REQUIRED ACTION 1 -
Copy the following passage about cutting winter energy costs word for word, in full.

In the winter, when many people turn on their heaters and put up holiday lights, gas and electric bills can be much higher than usual.

According to the Department of Energy (DOE), a family spends more than $1,900 a year on electricity bills and other utilities. A big part of those costs come from wasted energy during those cold months.

However, you can save on winter energy costs if you make some changes in certain areas of your home.

Lighting

Improve the lighting in your home and save energy.

  • Replace traditional light bulbs with compact fluorescent light bulbs, which last between six and 12 times longer. Remember to turn off any lights that aren’t in use.
  • Consider using LED lights for Christmas decorations. These use 90 percent less energy than the standard Christmas lights.

Thermostats and heating

Keep your home warm and comfortable.

  • Install a programmable thermostat for your home’s heating system.
  • Keep the doors and windows closed while the heat is on.
  • Frequently change the filters in your furnace.
  • Set the thermostat on your water heater to 120 degrees Fahrenheit.

General tips

Be energy efficient throughout your home.

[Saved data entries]

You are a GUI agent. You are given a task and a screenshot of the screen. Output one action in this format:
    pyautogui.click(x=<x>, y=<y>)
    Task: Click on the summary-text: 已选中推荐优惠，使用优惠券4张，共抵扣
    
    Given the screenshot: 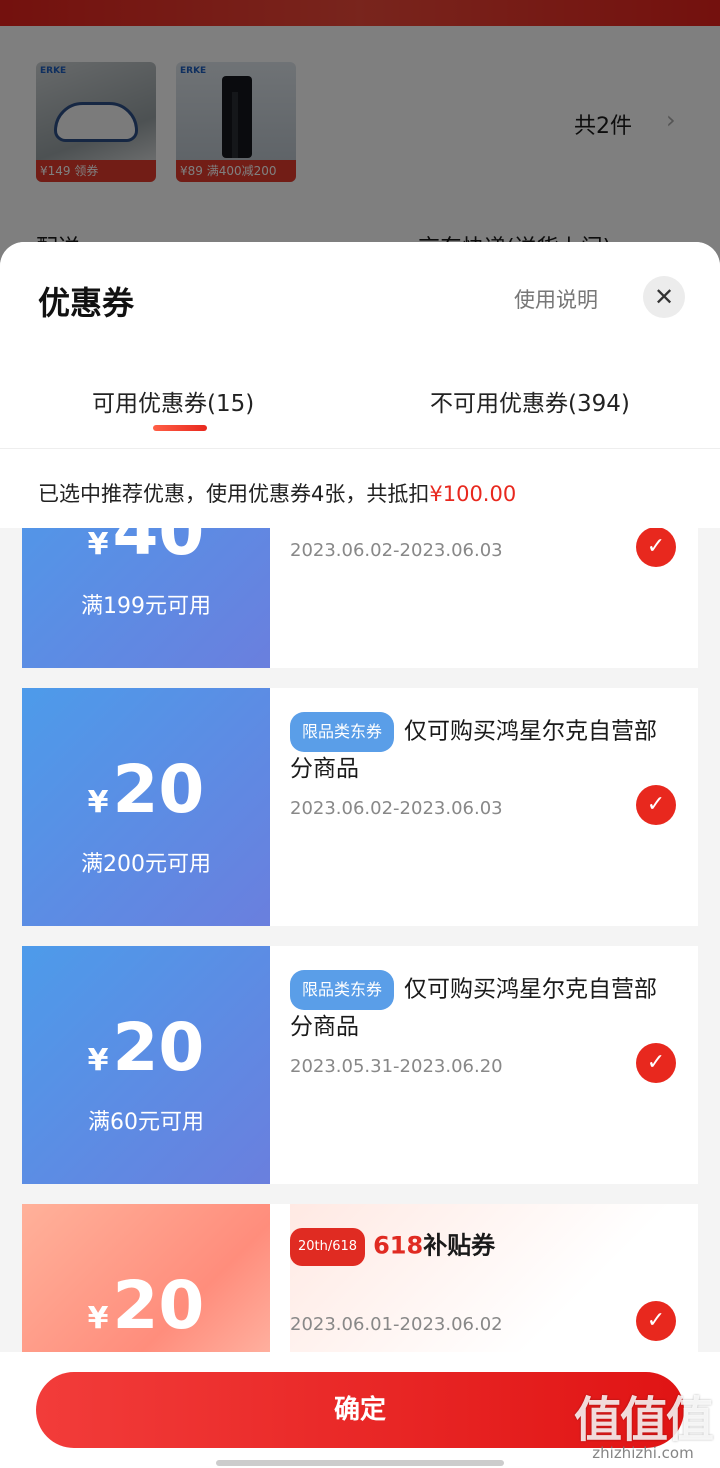 What is the action you would take?
    pyautogui.click(x=234, y=494)
    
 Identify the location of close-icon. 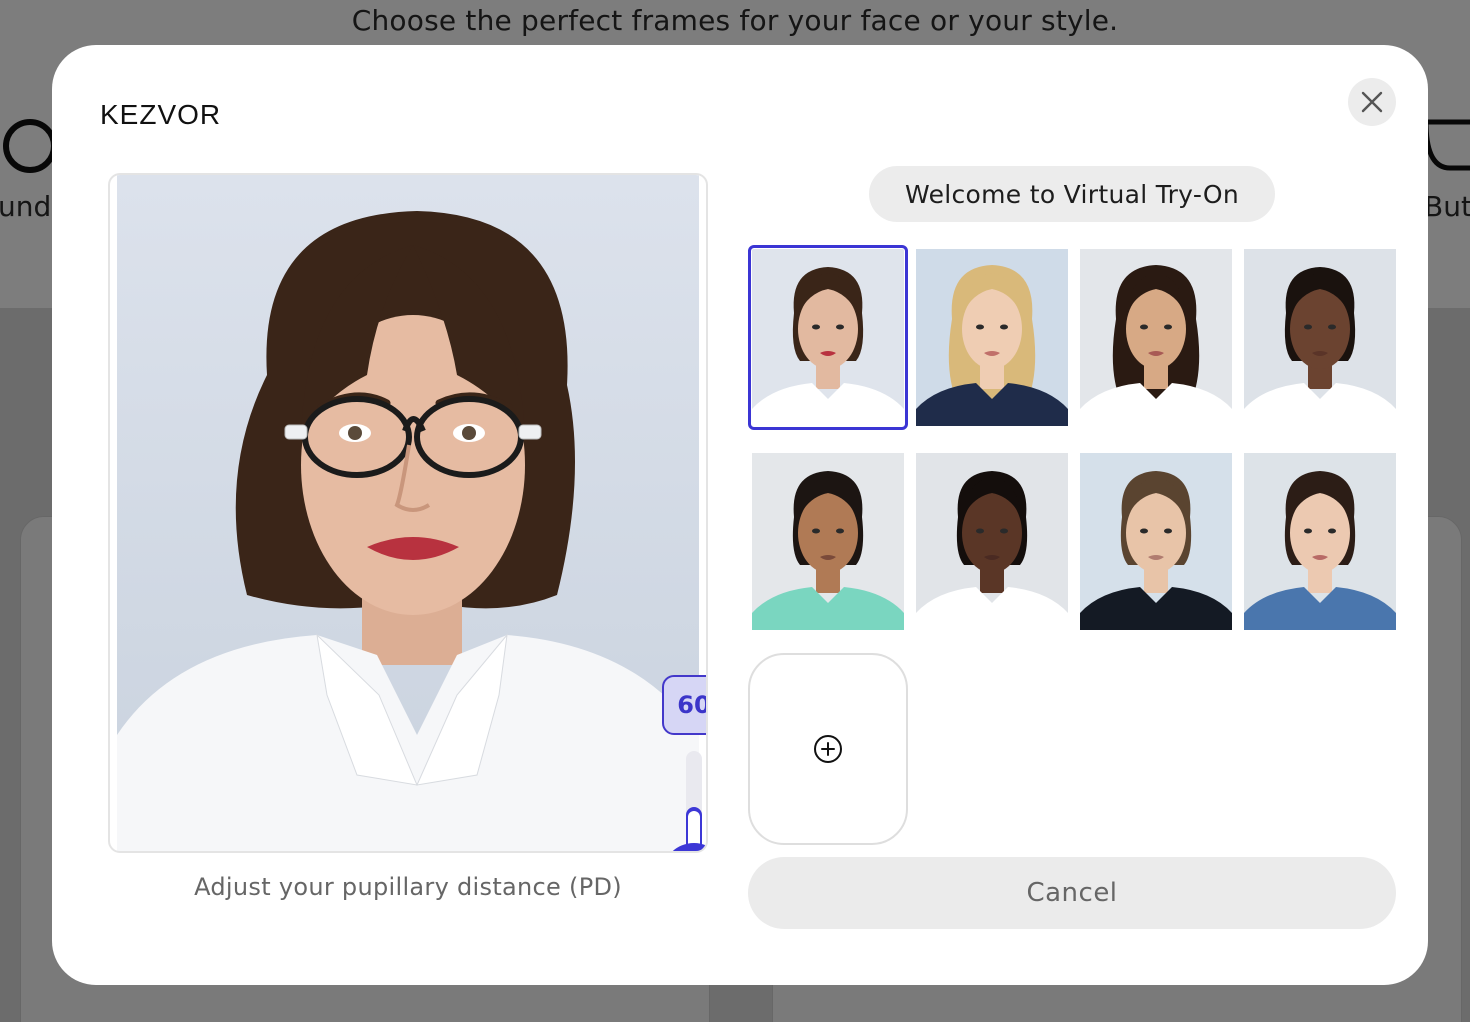
(1372, 102).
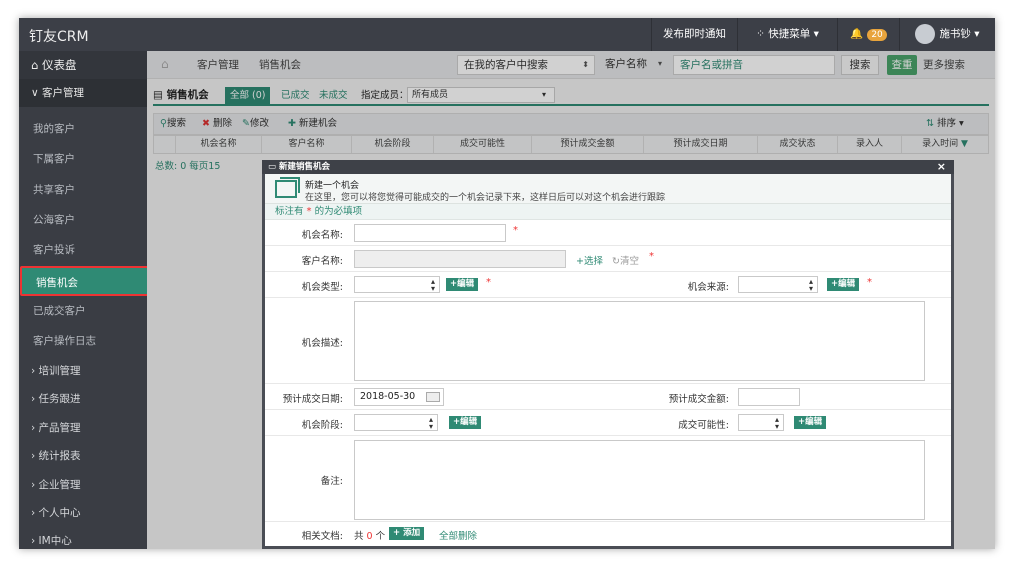  Describe the element at coordinates (616, 262) in the screenshot. I see `clear-icon: ↻` at that location.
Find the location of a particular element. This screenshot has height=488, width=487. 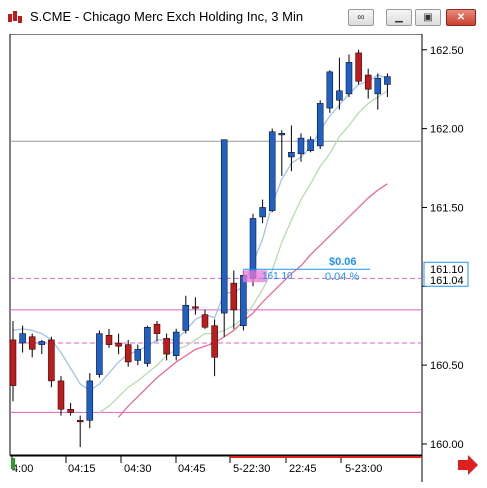

x-tick-label: 5-23:00 is located at coordinates (364, 469).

REQUIRED ACTION 2 -
Repeat the lines of the records above exactly, from the line with "Find the location" through the last line of the records, leaving out the pictures.

FINAL ANSWER 1 -
In the winter, when many people turn on their heaters and put up holiday lights, gas and electric bills can be much higher than usual.

According to the Department of Energy (DOE), a family spends more than $1,900 a year on electricity bills and other utilities. A big part of those costs come from wasted energy during those cold months.

However, you can save on winter energy costs if you make some changes in certain areas of your home.

Lighting

Improve the lighting in your home and save energy.

  • Replace traditional light bulbs with compact fluorescent light bulbs, which last between six and 12 times longer. Remember to turn off any lights that aren’t in use.
  • Consider using LED lights for Christmas decorations. These use 90 percent less energy than the standard Christmas lights.

Thermostats and heating

Keep your home warm and comfortable.

  • Install a programmable thermostat for your home’s heating system.
  • Keep the doors and windows closed while the heat is on.
  • Frequently change the filters in your furnace.
  • Set the thermostat on your water heater to 120 degrees Fahrenheit.

General tips

Be energy efficient throughout your home.

FINAL ANSWER 2 -
Find the location of a particular element. This screenshot has height=488, width=487. 

x-tick-label: 5-23:00 is located at coordinates (364, 469).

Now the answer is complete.